Stored items
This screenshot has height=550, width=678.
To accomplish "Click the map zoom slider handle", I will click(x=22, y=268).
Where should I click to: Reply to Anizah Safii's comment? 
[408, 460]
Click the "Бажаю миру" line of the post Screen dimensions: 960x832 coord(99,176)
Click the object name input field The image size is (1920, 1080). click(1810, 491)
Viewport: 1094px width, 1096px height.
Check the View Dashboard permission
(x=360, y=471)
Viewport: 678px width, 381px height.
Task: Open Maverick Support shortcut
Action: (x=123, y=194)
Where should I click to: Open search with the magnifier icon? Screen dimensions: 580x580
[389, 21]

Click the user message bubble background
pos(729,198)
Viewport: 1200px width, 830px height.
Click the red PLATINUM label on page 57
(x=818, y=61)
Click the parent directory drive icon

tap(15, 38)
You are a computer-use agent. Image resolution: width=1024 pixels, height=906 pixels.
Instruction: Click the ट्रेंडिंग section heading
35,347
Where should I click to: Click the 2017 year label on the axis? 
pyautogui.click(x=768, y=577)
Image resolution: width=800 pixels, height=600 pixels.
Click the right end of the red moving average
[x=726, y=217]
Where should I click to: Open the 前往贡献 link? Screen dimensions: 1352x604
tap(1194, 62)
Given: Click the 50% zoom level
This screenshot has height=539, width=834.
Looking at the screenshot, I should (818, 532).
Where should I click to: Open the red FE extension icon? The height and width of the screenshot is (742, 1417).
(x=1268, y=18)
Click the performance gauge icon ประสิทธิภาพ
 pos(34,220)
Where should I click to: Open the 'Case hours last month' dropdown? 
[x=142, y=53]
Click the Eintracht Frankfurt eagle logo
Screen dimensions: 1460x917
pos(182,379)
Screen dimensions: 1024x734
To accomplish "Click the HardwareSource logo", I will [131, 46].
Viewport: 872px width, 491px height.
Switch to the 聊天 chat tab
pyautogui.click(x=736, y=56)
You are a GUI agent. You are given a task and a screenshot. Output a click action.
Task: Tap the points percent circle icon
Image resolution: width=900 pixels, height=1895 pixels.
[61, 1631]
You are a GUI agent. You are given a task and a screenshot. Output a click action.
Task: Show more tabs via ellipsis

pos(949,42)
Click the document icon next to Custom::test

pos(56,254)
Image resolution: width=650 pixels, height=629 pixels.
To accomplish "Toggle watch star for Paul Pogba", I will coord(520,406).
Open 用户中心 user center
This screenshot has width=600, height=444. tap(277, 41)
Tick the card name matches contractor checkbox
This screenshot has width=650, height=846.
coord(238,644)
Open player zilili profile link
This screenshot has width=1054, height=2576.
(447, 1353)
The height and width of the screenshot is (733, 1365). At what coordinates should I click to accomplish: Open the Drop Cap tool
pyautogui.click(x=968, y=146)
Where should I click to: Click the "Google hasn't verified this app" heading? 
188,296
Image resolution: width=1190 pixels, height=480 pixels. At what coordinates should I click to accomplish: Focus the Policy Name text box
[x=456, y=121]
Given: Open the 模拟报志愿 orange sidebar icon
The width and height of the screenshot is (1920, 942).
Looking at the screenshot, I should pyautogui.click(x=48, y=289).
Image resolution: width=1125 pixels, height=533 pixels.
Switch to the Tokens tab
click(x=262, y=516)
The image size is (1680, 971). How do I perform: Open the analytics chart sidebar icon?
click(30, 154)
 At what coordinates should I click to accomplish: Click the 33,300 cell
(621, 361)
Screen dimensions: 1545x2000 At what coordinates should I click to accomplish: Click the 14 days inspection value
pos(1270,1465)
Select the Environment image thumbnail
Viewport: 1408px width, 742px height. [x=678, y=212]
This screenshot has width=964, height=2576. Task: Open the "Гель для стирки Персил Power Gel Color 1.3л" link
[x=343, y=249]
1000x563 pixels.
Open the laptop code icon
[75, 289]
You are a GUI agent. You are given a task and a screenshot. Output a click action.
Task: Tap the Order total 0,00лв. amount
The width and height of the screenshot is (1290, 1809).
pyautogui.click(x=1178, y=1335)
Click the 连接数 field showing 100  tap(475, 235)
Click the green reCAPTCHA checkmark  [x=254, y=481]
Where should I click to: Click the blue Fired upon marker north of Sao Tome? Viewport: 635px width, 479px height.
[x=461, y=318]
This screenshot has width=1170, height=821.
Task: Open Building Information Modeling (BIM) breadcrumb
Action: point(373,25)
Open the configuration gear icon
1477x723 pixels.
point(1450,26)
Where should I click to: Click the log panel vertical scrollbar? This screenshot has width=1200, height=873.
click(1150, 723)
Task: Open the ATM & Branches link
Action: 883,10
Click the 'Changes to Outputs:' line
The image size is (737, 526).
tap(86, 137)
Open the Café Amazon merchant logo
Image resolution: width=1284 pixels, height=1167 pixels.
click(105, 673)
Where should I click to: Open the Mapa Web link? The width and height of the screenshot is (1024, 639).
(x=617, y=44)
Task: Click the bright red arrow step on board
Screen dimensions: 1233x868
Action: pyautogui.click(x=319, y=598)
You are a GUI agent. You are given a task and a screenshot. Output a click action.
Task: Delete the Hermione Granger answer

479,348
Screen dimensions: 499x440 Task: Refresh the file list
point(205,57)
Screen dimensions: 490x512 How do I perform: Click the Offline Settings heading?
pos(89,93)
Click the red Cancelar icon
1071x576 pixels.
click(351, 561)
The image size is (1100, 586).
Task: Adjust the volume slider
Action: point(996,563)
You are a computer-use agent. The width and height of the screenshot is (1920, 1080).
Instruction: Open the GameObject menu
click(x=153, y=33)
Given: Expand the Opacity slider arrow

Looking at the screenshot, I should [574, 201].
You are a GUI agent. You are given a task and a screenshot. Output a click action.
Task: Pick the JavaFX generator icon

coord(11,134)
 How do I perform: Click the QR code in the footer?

**Aim of the task**
Both the line containing "Open the laptop code icon" and the line containing "Task: Click the" belong in the answer. Print them and every line above that falls between them exactly, and no others.

**Expected answer**
Open the laptop code icon
[75, 289]
You are a GUI agent. You are given a task and a screenshot. Output a click action.
Task: Tap the Order total 0,00лв. amount
The width and height of the screenshot is (1290, 1809).
pyautogui.click(x=1178, y=1335)
Click the 连接数 field showing 100  tap(475, 235)
Click the green reCAPTCHA checkmark  [x=254, y=481]
Where should I click to: Click the blue Fired upon marker north of Sao Tome? Viewport: 635px width, 479px height.
[x=461, y=318]
This screenshot has width=1170, height=821.
Task: Open Building Information Modeling (BIM) breadcrumb
Action: point(373,25)
Open the configuration gear icon
1477x723 pixels.
point(1450,26)
Where should I click to: Click the log panel vertical scrollbar? This screenshot has width=1200, height=873.
click(1150, 723)
Task: Open the ATM & Branches link
Action: 883,10
Click the 'Changes to Outputs:' line
The image size is (737, 526).
tap(86, 137)
Open the Café Amazon merchant logo
Image resolution: width=1284 pixels, height=1167 pixels.
click(105, 673)
Where should I click to: Open the Mapa Web link? The width and height of the screenshot is (1024, 639).
(x=617, y=44)
Task: Click the bright red arrow step on board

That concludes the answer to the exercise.